> **Exercise prompt**
Set down, exactly as written, every line from the top of the records below to the line containing "Judge Business School (680, 1274)", both ends included, and no others.

Stored records:

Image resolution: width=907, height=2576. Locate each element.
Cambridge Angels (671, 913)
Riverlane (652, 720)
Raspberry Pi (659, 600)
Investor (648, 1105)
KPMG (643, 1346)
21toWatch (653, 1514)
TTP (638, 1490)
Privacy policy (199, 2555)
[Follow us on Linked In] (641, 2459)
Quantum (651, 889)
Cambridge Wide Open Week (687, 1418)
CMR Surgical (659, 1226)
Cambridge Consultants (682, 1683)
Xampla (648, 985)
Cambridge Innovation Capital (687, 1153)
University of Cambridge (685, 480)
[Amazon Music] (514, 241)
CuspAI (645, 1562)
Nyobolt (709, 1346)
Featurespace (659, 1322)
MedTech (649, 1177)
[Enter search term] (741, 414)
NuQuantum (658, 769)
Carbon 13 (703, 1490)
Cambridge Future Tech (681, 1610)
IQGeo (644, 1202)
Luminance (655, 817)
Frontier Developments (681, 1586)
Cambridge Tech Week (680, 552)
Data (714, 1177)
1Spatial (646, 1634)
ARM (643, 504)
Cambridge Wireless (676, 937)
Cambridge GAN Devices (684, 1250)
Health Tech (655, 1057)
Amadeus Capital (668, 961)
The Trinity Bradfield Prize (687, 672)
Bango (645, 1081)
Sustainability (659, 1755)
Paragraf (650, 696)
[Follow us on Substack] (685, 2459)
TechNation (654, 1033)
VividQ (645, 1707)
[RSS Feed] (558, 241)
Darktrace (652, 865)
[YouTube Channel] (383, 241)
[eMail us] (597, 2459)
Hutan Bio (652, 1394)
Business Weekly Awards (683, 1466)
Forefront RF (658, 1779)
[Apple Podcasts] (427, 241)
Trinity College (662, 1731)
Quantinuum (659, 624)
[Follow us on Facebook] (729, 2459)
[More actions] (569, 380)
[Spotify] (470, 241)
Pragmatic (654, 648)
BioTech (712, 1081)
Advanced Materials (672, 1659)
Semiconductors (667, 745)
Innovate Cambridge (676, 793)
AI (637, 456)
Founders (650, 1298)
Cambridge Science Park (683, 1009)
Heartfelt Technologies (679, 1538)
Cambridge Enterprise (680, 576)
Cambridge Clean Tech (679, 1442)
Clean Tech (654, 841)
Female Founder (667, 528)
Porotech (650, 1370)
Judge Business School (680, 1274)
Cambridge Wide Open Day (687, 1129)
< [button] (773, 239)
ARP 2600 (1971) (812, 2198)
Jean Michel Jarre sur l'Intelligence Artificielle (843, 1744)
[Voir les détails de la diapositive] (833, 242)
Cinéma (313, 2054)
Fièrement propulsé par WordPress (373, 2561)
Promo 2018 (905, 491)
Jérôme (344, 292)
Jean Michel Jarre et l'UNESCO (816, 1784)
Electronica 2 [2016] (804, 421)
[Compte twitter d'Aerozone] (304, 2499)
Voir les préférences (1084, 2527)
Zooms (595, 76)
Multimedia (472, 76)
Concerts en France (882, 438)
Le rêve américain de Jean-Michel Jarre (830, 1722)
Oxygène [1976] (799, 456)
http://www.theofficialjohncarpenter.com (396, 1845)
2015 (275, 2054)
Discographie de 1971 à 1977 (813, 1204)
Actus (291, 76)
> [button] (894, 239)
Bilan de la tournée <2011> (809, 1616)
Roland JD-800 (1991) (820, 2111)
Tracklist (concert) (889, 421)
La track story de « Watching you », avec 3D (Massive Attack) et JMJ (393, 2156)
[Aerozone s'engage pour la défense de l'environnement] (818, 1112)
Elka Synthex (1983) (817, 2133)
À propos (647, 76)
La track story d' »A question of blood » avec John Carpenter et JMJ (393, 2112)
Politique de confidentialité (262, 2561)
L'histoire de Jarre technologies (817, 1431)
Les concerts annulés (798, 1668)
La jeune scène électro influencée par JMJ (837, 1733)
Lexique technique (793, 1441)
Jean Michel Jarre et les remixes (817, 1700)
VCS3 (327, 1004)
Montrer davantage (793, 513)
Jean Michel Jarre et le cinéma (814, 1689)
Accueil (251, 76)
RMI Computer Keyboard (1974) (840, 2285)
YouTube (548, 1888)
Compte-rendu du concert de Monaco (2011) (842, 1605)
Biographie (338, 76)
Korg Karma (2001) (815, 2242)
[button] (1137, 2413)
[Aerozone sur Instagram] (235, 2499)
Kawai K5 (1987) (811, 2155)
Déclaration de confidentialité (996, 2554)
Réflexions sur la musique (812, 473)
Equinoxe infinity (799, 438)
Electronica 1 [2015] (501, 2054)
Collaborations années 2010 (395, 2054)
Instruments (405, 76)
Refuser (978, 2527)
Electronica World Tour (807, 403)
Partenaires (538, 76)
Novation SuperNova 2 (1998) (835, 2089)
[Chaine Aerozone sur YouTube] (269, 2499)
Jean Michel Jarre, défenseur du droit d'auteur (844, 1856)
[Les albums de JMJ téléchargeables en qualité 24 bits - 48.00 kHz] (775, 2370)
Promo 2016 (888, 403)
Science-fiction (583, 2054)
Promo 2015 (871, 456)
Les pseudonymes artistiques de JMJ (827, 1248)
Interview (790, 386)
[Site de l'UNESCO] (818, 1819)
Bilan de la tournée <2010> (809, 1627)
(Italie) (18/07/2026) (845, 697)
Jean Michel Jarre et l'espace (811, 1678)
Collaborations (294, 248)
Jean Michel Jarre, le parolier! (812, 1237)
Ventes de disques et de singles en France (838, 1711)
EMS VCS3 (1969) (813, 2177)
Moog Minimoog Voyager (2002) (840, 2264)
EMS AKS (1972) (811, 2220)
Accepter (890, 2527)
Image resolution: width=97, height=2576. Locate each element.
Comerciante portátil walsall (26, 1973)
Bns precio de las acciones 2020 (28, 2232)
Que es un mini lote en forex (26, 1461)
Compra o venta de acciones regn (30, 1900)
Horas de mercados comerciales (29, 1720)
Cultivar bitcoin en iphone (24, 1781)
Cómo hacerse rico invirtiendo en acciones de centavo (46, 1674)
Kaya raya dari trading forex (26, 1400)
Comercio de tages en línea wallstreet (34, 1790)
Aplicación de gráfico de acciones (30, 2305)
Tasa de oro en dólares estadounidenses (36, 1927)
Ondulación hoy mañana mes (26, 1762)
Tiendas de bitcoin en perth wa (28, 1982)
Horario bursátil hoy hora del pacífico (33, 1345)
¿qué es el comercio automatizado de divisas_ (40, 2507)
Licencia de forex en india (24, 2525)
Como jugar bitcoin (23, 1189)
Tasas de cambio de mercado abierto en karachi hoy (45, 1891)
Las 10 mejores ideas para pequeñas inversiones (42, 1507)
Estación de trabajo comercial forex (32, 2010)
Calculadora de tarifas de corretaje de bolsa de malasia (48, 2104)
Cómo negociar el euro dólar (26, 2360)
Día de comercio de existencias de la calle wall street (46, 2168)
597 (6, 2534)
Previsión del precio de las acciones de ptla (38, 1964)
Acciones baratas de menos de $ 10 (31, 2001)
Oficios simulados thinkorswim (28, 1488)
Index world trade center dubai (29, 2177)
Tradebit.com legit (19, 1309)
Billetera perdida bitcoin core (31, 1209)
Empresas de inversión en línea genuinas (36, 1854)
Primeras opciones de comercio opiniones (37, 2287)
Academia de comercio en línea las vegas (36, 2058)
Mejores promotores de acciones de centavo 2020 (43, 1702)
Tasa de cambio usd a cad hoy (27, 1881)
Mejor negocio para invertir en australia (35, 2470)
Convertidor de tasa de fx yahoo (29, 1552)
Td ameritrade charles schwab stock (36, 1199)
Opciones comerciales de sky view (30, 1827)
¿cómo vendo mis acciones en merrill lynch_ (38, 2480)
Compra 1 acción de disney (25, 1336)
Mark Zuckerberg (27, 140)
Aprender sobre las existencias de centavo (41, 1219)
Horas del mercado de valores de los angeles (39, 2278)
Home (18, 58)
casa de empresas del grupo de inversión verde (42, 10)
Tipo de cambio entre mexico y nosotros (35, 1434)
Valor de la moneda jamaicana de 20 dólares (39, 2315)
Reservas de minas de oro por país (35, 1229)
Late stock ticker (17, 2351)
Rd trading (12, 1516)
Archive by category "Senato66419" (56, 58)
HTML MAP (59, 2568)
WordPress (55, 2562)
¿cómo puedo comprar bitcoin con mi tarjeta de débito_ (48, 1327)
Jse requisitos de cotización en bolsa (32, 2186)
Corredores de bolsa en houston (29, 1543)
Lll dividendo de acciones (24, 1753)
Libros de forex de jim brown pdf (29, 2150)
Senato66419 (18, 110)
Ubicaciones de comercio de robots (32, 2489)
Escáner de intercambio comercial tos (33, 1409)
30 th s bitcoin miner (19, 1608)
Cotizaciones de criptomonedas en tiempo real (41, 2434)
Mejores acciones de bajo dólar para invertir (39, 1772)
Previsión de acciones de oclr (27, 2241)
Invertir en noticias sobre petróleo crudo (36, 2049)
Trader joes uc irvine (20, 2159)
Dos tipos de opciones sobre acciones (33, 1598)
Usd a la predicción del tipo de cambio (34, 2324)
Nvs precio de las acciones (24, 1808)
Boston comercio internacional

> **Answer to the problem**
Image resolution: width=907, height=2576. Locate each element.
Cambridge Angels (671, 913)
Riverlane (652, 720)
Raspberry Pi (659, 600)
Investor (648, 1105)
KPMG (643, 1346)
21toWatch (653, 1514)
TTP (638, 1490)
Privacy policy (199, 2555)
[Follow us on Linked In] (641, 2459)
Quantum (651, 889)
Cambridge Wide Open Week (687, 1418)
CMR Surgical (659, 1226)
Cambridge Consultants (682, 1683)
Xampla (648, 985)
Cambridge Innovation Capital (687, 1153)
University of Cambridge (685, 480)
[Amazon Music] (514, 241)
CuspAI (645, 1562)
Nyobolt (709, 1346)
Featurespace (659, 1322)
MedTech (649, 1177)
[Enter search term] (741, 414)
NuQuantum (658, 769)
Carbon 13 (703, 1490)
Cambridge Future Tech (681, 1610)
IQGeo (644, 1202)
Luminance (655, 817)
Frontier Developments (681, 1586)
Cambridge Tech Week (680, 552)
Data (714, 1177)
1Spatial (646, 1634)
ARM (643, 504)
Cambridge Wireless (676, 937)
Cambridge GAN Devices (684, 1250)
Health Tech (655, 1057)
Amadeus Capital (668, 961)
The Trinity Bradfield Prize (687, 672)
Bango (645, 1081)
Sustainability (659, 1755)
Paragraf (650, 696)
[Follow us on Substack] (685, 2459)
TechNation (654, 1033)
VividQ (645, 1707)
[RSS Feed] (558, 241)
Darktrace (652, 865)
[YouTube Channel] (383, 241)
[eMail us] (597, 2459)
Hutan Bio (652, 1394)
Business Weekly Awards (683, 1466)
Forefront RF (658, 1779)
[Apple Podcasts] (427, 241)
Trinity College (662, 1731)
Quantinuum (659, 624)
[Follow us on Facebook] (729, 2459)
[More actions] (569, 380)
[Spotify] (470, 241)
Pragmatic (654, 648)
BioTech (712, 1081)
Advanced Materials (672, 1659)
Semiconductors (667, 745)
Innovate Cambridge (676, 793)
AI (637, 456)
Founders (650, 1298)
Cambridge Science Park (683, 1009)
Heartfelt Technologies (679, 1538)
Cambridge Enterprise (680, 576)
Cambridge Clean Tech (679, 1442)
Clean Tech (654, 841)
Female Founder (667, 528)
Porotech (650, 1370)
Judge Business School (680, 1274)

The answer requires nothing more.